■ **Trecho do documento**:
- - - - - - -

O trajeto do líquido rascante, Les Allées de Cantemerle, o aveludado suave e delicado, encaracolado, tépido e perfumado, na mucosa absorvente da boca, nas reentrâncias obscuras da língua... Você nunca vai saber que eu desenvolvi uma maneira de provar o vinho com os dedos, de mergulhar os dedos no copo, de fazer movimentos circulares lentos, de retirar os dedos escorrendo vermelhos, de lamber o vermelho dos dedos. E de repetir o mergulho. De repetir o mergulho. De repetir o mergulho.
Você não vai saber. Que eu melhorei muito minha cultura musical, que ando ouvindo com muita atenção coisas absurdas, coisas novas, coisas muito velhas, que adoro a guitarra nos dedos elegantes do René Thomas.
Fez um dia lindo de sol hoje por aqui. E eu devia ter ido me esticar lagartixa na grama quente do London Fields, ou caminhar quase africano pelo Broadway Market, mas eu ando tendo dias introspectivos, vinhos baratos, jazz.

- - - - - - -

■ **Dados do exercício**:
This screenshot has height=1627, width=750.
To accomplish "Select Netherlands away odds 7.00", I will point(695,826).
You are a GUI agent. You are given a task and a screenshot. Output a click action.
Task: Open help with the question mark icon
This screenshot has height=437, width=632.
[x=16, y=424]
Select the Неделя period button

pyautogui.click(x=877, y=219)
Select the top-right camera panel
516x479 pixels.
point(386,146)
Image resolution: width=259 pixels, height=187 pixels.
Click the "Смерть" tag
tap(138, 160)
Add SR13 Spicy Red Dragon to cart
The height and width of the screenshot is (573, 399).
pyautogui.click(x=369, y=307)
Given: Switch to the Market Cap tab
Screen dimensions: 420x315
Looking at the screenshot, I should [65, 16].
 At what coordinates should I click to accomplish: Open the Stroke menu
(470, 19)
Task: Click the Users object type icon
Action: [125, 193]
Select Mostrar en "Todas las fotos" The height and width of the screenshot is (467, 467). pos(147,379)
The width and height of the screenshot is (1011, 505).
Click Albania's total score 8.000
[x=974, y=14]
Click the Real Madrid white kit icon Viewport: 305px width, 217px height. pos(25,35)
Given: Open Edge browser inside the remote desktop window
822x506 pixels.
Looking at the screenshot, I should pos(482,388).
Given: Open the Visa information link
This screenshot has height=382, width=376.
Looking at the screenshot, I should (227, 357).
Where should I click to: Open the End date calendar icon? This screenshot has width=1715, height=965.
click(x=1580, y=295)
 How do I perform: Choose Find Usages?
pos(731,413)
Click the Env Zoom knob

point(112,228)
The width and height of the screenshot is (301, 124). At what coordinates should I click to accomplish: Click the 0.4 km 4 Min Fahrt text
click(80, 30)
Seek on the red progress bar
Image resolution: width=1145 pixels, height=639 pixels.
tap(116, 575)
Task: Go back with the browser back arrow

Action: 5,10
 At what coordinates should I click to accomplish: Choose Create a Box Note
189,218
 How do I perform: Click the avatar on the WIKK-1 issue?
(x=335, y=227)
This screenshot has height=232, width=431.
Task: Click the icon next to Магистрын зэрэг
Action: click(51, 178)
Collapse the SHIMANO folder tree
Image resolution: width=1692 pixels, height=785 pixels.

- - - - - - -

■ **Desafios**:
1. Transcreva do trecho a passagem que começa nas palavras "Você não vai" e termina após "vinhos baratos, jazz.".
2. Repita fielmente as linhas dos dados, começando pela que contém "Image resolution: width=259" e terminando após a que contém "Action: [125, 193]".
As linhas acima não guardam relação alguma com o trecho.

■ **Soluções em ordem**:
1.
Você não vai saber. Que eu melhorei muito minha cultura musical, que ando ouvindo com muita atenção coisas absurdas, coisas novas, coisas muito velhas, que adoro a guitarra nos dedos elegantes do René Thomas.
Fez um dia lindo de sol hoje por aqui. E eu devia ter ido me esticar lagartixa na grama quente do London Fields, ou caminhar quase africano pelo Broadway Market, mas eu ando tendo dias introspectivos, vinhos baratos, jazz.

2.
Image resolution: width=259 pixels, height=187 pixels.
Click the "Смерть" tag
tap(138, 160)
Add SR13 Spicy Red Dragon to cart
The height and width of the screenshot is (573, 399).
pyautogui.click(x=369, y=307)
Given: Switch to the Market Cap tab
Screen dimensions: 420x315
Looking at the screenshot, I should [65, 16].
 At what coordinates should I click to accomplish: Open the Stroke menu
(470, 19)
Task: Click the Users object type icon
Action: [125, 193]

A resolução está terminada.